Beehive syndrome sufferers: Chester Borrows and Harete Hipango.
A STRANGE malady has seemingly permeated foreign United States embassies and afflicted American diplomats, first in Havana and then Beijing.
Symptoms include gastro-intestinal incompetence and general lassitude and weakness. No cause has been found. Of course, as these are adversarial postings, suspicions and conspiracy theories abound.
New Zealand is an ally of the US and no such symptoms are noted here — at least among foreign officials.
Instead, our own representatives have, for some time, been affected adversely upon their inhabiting the Beehive. A number of them show symptoms of inability to take a stand on important matters, a wavering balance of position and direction to the point of loss of skeletal support, a virtual spinelessness.
The symptoms cross party lines, although some National Party parliamentarians are over-represented.
The recent silence of acting Prime Minister Winston Peters in response to US President Donald Trump's separation of refugee children from parents is a case in point.
Particularly when other leaders — including the Pope, Britain's Teresa May and Canada's Justin Trudeau — have been unflinching in their condemnation, a part of the pressure that caused Trump to backtrack, at least partially.
Now he's planning to detain whole families — illegal under existing law — and doing little to reunite those separated children with their families.
Winston Peters is a man known for his sharp elbows and sharper tongue. A one-time acolyte of Robert Muldoon, he has never shrunk back from attacking those too weak to hit back.
I've written in the past of my admiration of his biting humour simultaneous with my disdain for his politics. His best days are when he's out of office.
I've been re-reading lately some of his columns published in this paper during the period when the voters of Tauranga turned their backs on him.
One representative column, entitled "Time to start crying over milk prices", takes on the banks, the retail food businesses, the telecommunications industry and the petroleum companies.
Prices of food, gasoline and telecommunications are not only too high, according to out-of-office Winston, but because of their political clout these industries subvert market factors.
The industries and the respective prices should be regulated, says out-of-office Winston. Back in office in the Beehive, not a word from him on those issues.
Our former MP, Chester Borrows, has also given signs of Beehive syndrome. During his 12 years in office, he toed the conservative party line. In his valedictory address to Parliament he called himself an old Labrador in consideration of his unswerving allegiance to the National Party.

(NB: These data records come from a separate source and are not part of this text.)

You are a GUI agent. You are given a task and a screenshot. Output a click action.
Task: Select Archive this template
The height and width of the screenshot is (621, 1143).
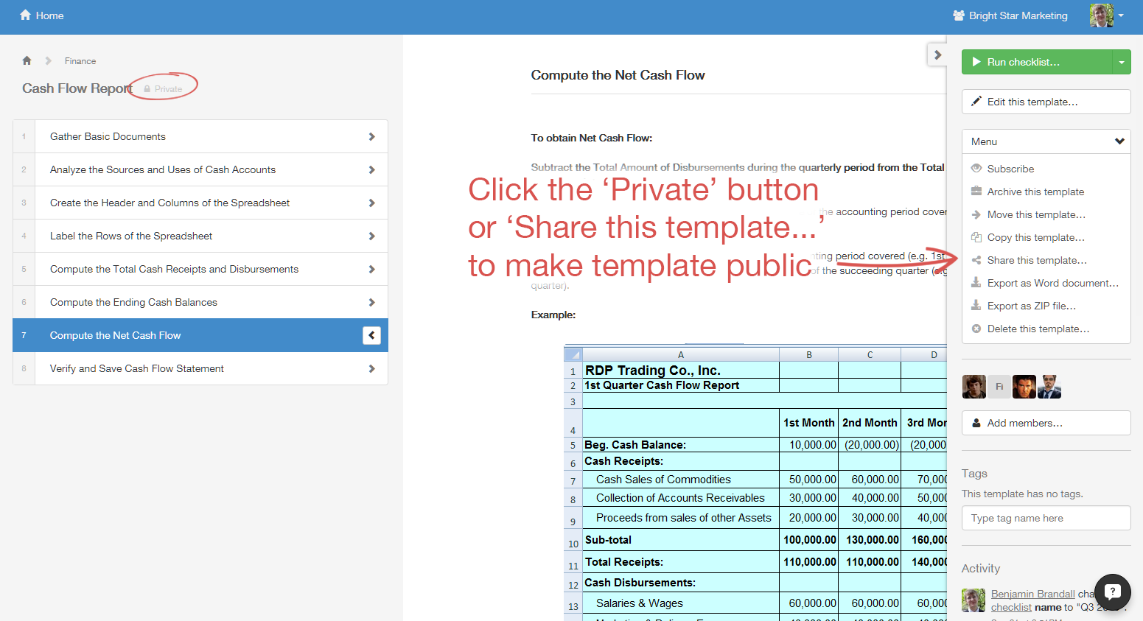(1035, 192)
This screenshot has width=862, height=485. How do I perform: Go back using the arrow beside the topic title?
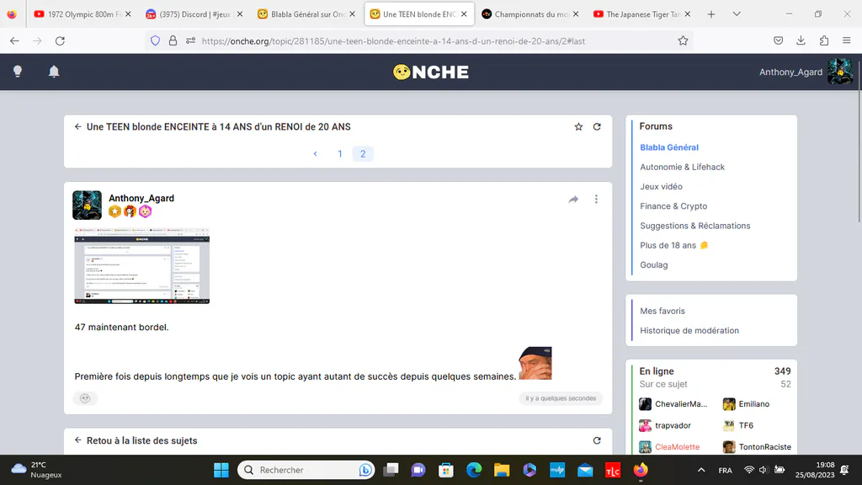coord(77,127)
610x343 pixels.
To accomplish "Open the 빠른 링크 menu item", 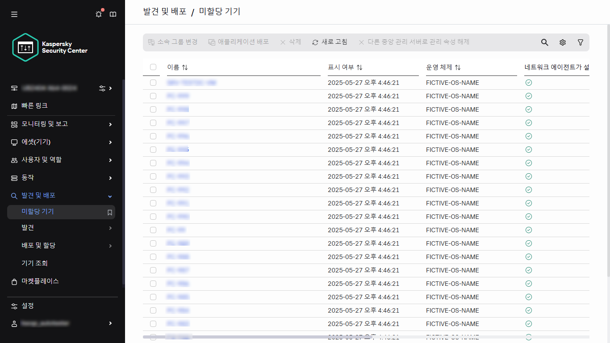I will pyautogui.click(x=35, y=106).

Only as he prepared to leave Parliament did this former Minister of Courts write of the bias in the justice system against Maori, and the likely different outcomes for the same offence for pakeha and Maori.

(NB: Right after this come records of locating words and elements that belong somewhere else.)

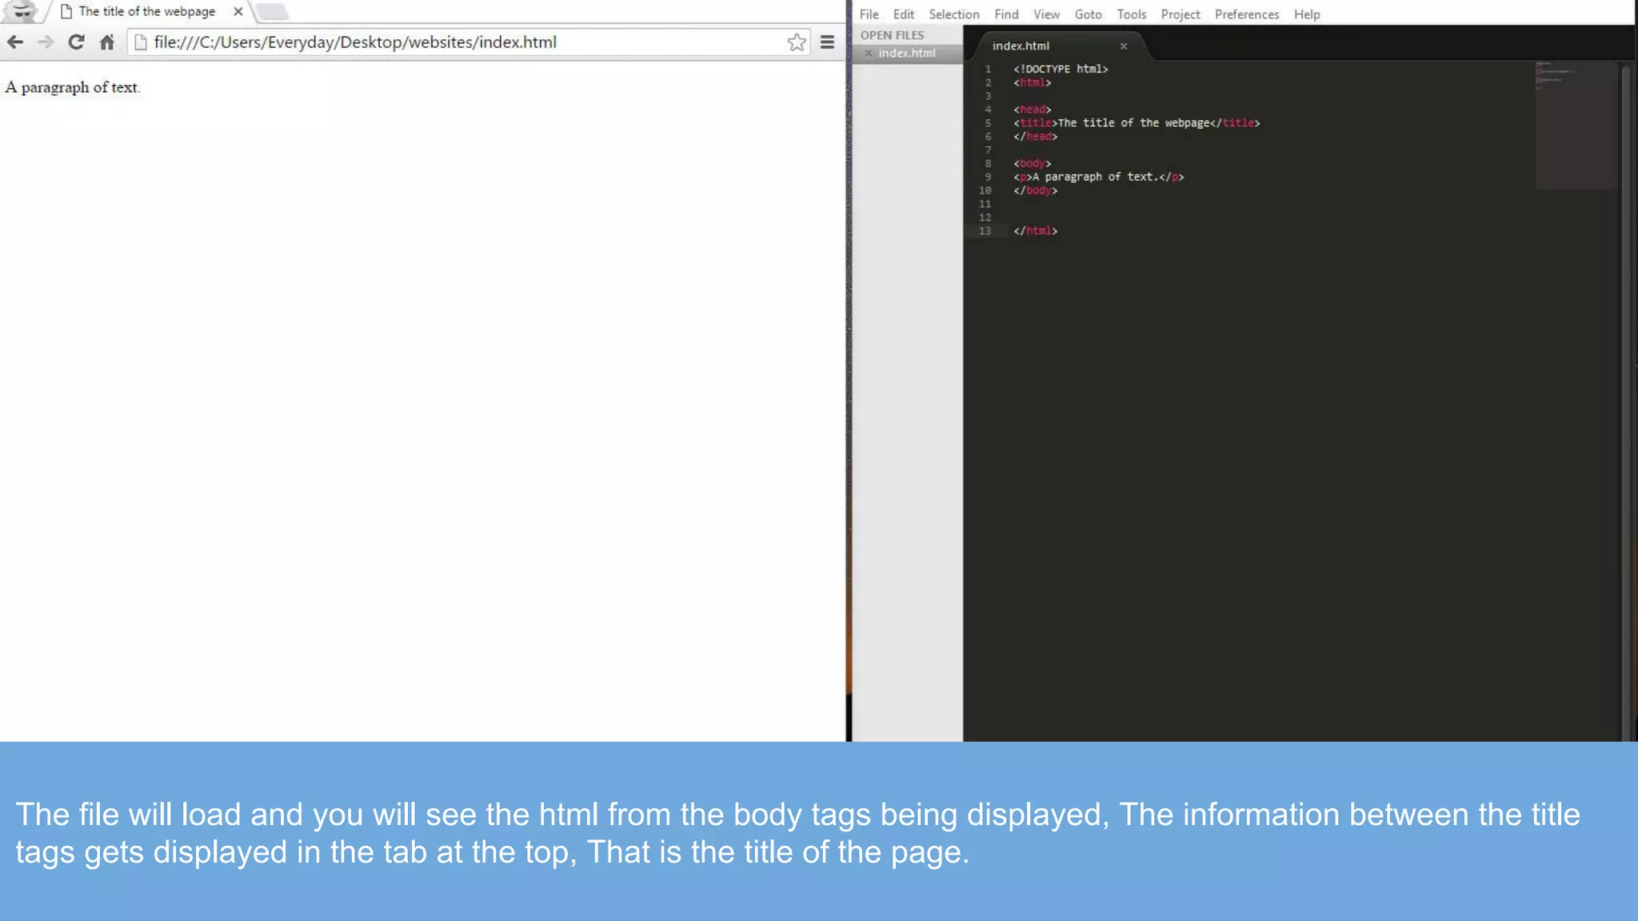The width and height of the screenshot is (1638, 921).
Task: Close index.html in Open Files sidebar
Action: (x=868, y=54)
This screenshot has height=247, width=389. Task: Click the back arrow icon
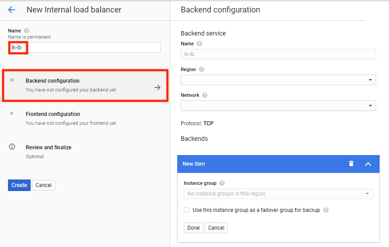12,10

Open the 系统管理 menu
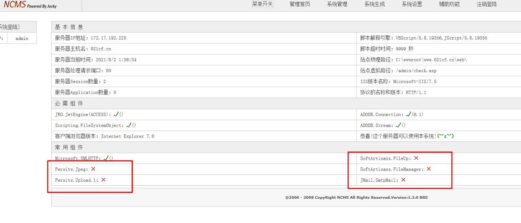click(x=337, y=4)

Recently, Borrows has written of how Maori have been mistreated, their peaceful protest at Parihaka subjected to violent police action. This acknowledgement is laudable enough, as is his belated acceptance of the right of gays to marriage equality, having voted against it.
Troubling is his acknowledged regret that, in 12 years of office, he never spoke out on policies of the National government that he opposed. Is it Beehive syndrome or is it that we grow old too soon and smart too late?
Although in office for but a few months, our MP Harete Hipango is already showing signs of Beehive syndrome. She voted down the Greens' bill to free cannabis from its constraints in criminal law to become medicinal, prescribed by doctors to patients suffering a variety of ailments.
My pointing out that Maori are disproportionately subject to criminal sanctions surrounding cannabis received a figurative shrug of response.
On the matter of the End of Life Choice Bill, Hipango is all over the place. She was for it before she was against it. Your correspondent can't get a clear answer from her as to her current position.
Fortunately there is a cure or a release for these representatives from their Beehive syndrome. It's called a ballot box.
Jay Kuten is an American-trained forensic psychiatrist who emigrated to New Zealand for the fly fishing. He spent 40 years comforting the afflicted and intends to spend the rest afflicting the comfortable.